Appalachia doesn’t hold a candle to what I’ve seen over the last few weeks. My knock at the door has been met by drunken residents more times than I can count. Abandoned vehicles litter yards. Trash is everywhere, decomposing. Some places the trash is so thick that the residents have shoveled a path to get to their door, like one would shovel snow in the winter. The stench is overwhelming. Inebriated residents sometimes can’t even tell me their own address or phone number (most don’t have phones). Children are often left to fend for themselves in dirty clothing and unimaginable filth. Half-starved dogs are chained to posts in yards, often their circles the only clear spot in the entire yard. It’s amazing to think that a dog will move trash from it’s area but a human will let it pile up in their house and yard.

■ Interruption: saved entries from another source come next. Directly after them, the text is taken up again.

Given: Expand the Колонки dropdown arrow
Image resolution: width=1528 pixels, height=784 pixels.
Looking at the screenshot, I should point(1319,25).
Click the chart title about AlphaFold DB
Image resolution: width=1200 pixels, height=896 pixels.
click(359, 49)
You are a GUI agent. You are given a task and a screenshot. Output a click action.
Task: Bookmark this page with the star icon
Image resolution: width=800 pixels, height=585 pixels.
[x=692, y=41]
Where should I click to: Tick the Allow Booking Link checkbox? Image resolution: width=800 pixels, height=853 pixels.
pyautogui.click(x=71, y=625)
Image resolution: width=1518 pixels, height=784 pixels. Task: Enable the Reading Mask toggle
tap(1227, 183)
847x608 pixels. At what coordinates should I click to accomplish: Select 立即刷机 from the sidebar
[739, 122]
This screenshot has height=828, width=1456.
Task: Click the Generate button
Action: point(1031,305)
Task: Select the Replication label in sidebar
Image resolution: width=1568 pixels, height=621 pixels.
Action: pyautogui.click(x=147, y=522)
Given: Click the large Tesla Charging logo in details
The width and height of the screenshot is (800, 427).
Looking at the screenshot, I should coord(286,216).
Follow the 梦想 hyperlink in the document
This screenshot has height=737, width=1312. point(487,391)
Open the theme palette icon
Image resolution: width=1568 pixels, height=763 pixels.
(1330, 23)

And we chain the dogs?
Catching a glimpse inside one of these hovels is even more depressing. Empty pizza boxes, rotting food, dirty clothes, and even diapers are left wherever they fall. I imagine that if I were to go around at night, I would undoubtedly see the rats and roaches that must be there. Often a place like this will have a nice television (some even with a satellite dish) planted in the middle of this abject poverty. I am reminded of the villagers’ huts I saw when I was a kid living on the small South Pacific island of American Samoa. Not that the huts were filthy, but that there would usually be a television (a modern device) in the middle of the primitive hut. Seeing televisions and satellite dishes in the middle of such squalor is the same kind of inexplicable statement of our technological century.
Seeing the filth that people will live in has humbled me. At times I feel sorry for those people I see, sorry that they have lost any hope and drive to get out of such a situation, sorry that I can’t help them, sorry that they must live in such conditions. I feel especially sorry for the children subjected so such a miserable lifestyle. I wish I could give them all money and clothe and feed the children I see. But throwing money at the situation does not work. Our government’s welfare and food stamps have become crutches for many people in this county and only add to the misery. I don’t know the solution. I don’t know how to help these people. All I do know is that in a country as rich as ours, no one should have to live this way. Whether it is by choice or circumstance that these people live as they do doesn’t really matter. What matters is that we become aware of the problem and make an effort to solve it. Crawford County’s dirty laundry has to be aired out.
“Hello, my name is Damien Barrett, and I’m listing addresses in preparation for Census 2000…”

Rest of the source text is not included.